━━ Available data ━━

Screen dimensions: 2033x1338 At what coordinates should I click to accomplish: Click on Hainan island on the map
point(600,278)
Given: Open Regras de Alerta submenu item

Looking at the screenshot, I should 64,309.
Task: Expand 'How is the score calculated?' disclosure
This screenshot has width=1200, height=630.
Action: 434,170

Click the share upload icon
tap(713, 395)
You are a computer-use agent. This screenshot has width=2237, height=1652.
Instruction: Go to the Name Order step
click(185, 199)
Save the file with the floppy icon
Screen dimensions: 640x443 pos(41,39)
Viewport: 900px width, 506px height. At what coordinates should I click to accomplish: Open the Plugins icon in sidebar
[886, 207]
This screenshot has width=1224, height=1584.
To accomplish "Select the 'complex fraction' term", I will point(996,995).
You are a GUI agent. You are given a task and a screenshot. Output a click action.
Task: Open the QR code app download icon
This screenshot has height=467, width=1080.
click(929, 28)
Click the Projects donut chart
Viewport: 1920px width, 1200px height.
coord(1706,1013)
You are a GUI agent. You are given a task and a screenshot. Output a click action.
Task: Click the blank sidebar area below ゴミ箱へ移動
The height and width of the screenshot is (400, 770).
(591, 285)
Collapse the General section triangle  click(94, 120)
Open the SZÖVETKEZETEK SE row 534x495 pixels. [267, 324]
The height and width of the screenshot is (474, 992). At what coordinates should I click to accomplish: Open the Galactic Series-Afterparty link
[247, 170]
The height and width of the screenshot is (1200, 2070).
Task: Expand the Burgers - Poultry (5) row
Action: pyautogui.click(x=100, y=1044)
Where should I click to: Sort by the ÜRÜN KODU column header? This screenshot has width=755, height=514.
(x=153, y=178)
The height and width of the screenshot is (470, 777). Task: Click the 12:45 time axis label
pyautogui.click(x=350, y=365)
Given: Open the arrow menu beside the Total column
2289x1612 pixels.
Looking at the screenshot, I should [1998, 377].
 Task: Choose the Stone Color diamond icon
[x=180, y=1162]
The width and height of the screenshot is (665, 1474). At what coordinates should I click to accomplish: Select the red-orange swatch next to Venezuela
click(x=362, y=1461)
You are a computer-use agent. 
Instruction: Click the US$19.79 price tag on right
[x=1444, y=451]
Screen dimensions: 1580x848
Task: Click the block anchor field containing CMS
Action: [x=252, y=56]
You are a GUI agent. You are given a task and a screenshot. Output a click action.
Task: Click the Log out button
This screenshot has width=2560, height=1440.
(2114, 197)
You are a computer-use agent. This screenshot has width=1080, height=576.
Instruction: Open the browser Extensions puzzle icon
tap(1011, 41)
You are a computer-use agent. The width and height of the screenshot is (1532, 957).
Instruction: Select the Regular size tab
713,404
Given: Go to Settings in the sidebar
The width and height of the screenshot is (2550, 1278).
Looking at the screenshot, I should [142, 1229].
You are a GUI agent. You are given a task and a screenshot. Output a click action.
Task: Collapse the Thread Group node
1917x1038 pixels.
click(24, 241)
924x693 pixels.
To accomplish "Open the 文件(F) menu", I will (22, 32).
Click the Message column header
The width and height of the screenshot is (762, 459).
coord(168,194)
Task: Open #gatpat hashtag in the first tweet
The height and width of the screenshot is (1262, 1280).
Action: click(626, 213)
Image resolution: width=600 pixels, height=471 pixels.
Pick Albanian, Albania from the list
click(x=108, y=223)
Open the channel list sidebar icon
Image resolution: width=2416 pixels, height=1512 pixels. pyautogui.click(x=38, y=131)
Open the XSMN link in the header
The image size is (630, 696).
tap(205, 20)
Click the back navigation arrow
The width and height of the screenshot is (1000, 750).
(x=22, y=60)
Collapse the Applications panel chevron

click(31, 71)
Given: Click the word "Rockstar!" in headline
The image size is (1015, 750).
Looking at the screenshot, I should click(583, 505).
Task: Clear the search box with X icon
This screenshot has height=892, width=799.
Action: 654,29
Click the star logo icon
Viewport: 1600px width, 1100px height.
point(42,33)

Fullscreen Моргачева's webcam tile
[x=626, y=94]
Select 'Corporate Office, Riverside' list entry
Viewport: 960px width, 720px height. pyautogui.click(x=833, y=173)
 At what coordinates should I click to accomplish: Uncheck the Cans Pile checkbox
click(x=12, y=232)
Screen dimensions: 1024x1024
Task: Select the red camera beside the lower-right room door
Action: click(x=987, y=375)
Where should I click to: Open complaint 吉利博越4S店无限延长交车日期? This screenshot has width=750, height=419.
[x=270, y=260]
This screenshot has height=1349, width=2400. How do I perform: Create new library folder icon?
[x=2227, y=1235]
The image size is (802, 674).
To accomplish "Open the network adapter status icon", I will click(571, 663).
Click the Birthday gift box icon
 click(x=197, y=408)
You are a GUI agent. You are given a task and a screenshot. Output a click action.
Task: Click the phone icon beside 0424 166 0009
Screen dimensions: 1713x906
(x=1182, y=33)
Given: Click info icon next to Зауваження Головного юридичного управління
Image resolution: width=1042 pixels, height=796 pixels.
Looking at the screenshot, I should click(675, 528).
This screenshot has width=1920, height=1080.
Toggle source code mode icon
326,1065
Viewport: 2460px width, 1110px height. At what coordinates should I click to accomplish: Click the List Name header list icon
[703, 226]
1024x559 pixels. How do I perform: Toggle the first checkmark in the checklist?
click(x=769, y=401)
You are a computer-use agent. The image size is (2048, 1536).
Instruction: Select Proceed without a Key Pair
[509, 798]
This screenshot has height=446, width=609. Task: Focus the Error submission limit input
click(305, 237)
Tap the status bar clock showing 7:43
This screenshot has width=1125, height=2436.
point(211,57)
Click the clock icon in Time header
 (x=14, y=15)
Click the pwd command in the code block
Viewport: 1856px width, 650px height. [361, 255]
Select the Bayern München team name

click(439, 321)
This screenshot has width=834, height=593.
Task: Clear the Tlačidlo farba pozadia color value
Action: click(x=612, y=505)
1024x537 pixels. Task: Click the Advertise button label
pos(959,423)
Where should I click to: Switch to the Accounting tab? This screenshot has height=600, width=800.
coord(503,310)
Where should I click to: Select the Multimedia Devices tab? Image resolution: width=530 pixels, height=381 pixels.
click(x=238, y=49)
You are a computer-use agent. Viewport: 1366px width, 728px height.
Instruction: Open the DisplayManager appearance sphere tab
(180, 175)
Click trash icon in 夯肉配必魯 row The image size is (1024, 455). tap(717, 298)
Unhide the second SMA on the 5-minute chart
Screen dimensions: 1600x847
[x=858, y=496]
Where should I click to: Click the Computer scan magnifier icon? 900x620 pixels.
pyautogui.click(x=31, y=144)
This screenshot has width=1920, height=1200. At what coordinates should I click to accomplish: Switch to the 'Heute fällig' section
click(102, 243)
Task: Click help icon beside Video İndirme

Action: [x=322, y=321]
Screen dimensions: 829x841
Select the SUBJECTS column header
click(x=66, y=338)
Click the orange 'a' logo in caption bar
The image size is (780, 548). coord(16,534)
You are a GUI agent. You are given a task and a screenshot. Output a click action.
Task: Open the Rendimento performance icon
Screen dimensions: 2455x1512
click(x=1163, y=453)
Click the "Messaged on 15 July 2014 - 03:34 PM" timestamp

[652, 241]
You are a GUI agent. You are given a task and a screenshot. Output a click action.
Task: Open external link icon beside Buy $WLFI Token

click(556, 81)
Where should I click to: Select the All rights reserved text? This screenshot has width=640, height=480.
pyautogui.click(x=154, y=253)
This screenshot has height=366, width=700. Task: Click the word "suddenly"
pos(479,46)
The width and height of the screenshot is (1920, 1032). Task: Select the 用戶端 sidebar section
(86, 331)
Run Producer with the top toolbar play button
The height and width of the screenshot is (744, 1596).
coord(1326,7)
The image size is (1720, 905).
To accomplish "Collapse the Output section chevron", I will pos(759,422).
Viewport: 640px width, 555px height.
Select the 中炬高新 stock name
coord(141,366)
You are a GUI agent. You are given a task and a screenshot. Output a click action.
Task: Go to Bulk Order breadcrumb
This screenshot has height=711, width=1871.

━━━

Given task:
Copy the entries verbatim, from the start of the entries up to and including the line that contains "tap(713, 395)".

Worked answer:
Screen dimensions: 2033x1338 At what coordinates should I click to accomplish: Click on Hainan island on the map
point(600,278)
Given: Open Regras de Alerta submenu item

Looking at the screenshot, I should 64,309.
Task: Expand 'How is the score calculated?' disclosure
This screenshot has width=1200, height=630.
Action: 434,170

Click the share upload icon
tap(713, 395)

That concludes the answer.